Gezi Yazısı Örnekleri, TAÇ MAHAL, Falih Rıfkı Atay, Gezerek Gördüklerim  

Gezi Yazısı Örnekleri, TAÇ MAHAL, Falih Rıfkı Atay, Gezerek Gördüklerim

Gezi Yazısı Örnekleri, TAÇ MAHAL, Falih Rıfkı Atay, Gezerek Gördüklerim

Hint yolculuğuna çıkarken okuyarak veya dolaşarak bu memleketi ta­nıyan herkesten aynı hasretli sözü duyarsınız:

—   Demek Taç Mahal'i göreceksiniz. Ve arkasından şu tavsiye: 

—  Fakat oraya hele ay ışığında gitmelisiniz. Hindistan'a vardığınız zaman sizi gezdirecek olanlardan biri şu müjdeyi verir: 

—   Talihiniz varmış, programda Ağra, tam mehtaba düşüyor...

  ... Taç Mahal, eşsiz bir anıt kadar bir aşk hikâyesini de hatıra getirir. Bir gönül ateşinde ısınan bu mermerler, asırlardan beri soğumamıştır. Neresine dokunsanız, bir kalp çırpıntısı duyacak gibi olursunuz.

Türbe, selatin camiler gibi geniş bir bahçe avlu ortasındadır. Avluya, her biri ayrı bir anıt kadar güzel ve ihtişamlı, yerine göre bir iki veya dört kapıdan girersiniz. Kapılar birbirine duvarla bağlanmıştır. Ve bazen bu duvarların iç tarafı medreseler veya buna benzer tesislerle kaplanmıştır. Türbeler, minarelidirler. Hindistan Türk mimarisinde minare, yalnız ezan okumaya değil aynı zamanda bu türlü anıtları süslemeye de yarar.

 Dış kapının kemeri altından Taç Mahave bakıyoruz. Servili bir su ka­nalının sonunda onun klasik olduğu kadar esrarlı güzelliği ve bilhassa ha­tırası, bizi kendine doğru çekiyor. Geniş bir mermer taraça ortasında bü­yük bir kubbe ve yanında daha küçük kubbeler... Nispetlerinde o kadar ahenk var ki uzaktan ezmeyici hafifliği, yaklaştıkça bir ihtişam manasına bürünür. Kapı eşiğinde ise ulu ve baş döndürücü heybet alır.

 Bütün içi akikler, somakiler, daha birçok kıymetli sert taşlarla âdeta dokunmuştur. Her tarafta aynı kakma ve kabartmalardan çelenkler, nakış­lar ve oymalar görürsünüz. Bununla beraber büyük bir sadelik ahengi hissini hiç kaybetmezsiniz. Bir sanatçı diyor ki: "Mimariye alınan süsle­me üsluplarının en güzel ve en değerlisi budur. Hele kakma taştan çiçek­lerle işlenen bir kaide üstündeki zarif sandukalarla bunların etrafındaki kafes mermer çevirmenin ihtişam içindeki ruh asilliği ve zenginlik fikrini öldüren sanat sükûnu hemen gönlü kavrar."

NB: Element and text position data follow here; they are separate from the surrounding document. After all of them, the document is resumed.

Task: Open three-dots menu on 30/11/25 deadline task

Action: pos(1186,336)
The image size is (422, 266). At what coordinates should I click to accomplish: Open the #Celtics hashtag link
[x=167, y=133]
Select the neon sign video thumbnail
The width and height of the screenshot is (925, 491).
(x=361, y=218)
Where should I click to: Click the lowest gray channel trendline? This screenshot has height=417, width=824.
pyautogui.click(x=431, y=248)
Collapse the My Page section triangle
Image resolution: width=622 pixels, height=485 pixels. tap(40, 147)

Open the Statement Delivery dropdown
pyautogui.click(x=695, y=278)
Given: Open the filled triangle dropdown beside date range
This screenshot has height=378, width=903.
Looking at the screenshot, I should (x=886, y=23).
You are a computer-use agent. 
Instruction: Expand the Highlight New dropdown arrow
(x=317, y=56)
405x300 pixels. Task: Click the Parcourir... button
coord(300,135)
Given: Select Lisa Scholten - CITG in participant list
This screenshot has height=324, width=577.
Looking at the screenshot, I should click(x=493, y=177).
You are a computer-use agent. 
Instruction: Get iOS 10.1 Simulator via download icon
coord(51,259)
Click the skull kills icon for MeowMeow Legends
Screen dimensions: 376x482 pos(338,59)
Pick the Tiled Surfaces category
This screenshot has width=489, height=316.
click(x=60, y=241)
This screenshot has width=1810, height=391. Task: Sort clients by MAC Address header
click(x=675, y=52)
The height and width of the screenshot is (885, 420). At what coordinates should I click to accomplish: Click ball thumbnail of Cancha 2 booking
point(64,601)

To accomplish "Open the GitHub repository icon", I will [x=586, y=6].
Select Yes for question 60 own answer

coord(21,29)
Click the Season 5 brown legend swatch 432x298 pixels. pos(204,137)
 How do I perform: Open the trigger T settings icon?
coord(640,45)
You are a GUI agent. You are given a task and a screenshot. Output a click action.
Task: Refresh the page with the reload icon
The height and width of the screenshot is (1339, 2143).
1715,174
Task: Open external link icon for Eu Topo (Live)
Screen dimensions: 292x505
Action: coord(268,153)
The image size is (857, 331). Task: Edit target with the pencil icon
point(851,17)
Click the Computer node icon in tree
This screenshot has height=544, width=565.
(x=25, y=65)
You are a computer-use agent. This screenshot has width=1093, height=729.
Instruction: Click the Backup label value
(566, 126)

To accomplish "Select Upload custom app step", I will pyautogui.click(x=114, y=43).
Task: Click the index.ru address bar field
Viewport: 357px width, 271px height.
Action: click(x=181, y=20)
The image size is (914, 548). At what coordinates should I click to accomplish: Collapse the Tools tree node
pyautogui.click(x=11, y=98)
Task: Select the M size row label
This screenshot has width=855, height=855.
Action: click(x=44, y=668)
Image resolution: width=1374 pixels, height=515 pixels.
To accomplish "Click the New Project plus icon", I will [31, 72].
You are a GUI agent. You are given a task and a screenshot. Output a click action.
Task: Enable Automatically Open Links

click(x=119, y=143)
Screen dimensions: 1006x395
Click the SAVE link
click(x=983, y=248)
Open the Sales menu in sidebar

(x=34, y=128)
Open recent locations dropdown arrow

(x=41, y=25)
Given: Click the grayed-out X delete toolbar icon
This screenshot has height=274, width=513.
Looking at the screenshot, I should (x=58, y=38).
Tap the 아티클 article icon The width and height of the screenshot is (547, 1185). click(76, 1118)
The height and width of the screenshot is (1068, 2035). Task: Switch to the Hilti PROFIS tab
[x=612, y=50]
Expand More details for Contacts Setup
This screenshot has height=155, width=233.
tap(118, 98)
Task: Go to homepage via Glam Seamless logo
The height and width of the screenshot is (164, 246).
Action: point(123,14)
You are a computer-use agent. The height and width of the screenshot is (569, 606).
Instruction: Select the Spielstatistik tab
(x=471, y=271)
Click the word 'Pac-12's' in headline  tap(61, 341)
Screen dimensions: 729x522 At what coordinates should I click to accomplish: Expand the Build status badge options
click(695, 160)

 Mümtaz-Mahal'in sandukası kubbenin tam altındadır. Yanındaki san­duka, iğreti gibi durur, Şah-ı Cihan, Cumna Irmağı'nın öbür kıyısında kendisi için de kara mermerden böyle bir türbe daha yaptırmak ve ikisini birbirine gümüş köprü ile bağlamak fikrinde idi. Birbirinden ayrılmayan bu iki şahane ruh, belki nisan şafaklarında, bu gümüş köprü üstünde bu­luşacaklar ve Cumna'nın sularına aksedeceklerdi. Fakat babasının ısrar­larından bıkan ve fakair gibi yaşayan mutaassıp Evrenk-Zeyb, Şah-ı Cihan't getirdi, bir sığıntı gibi karısının yanına gömdü.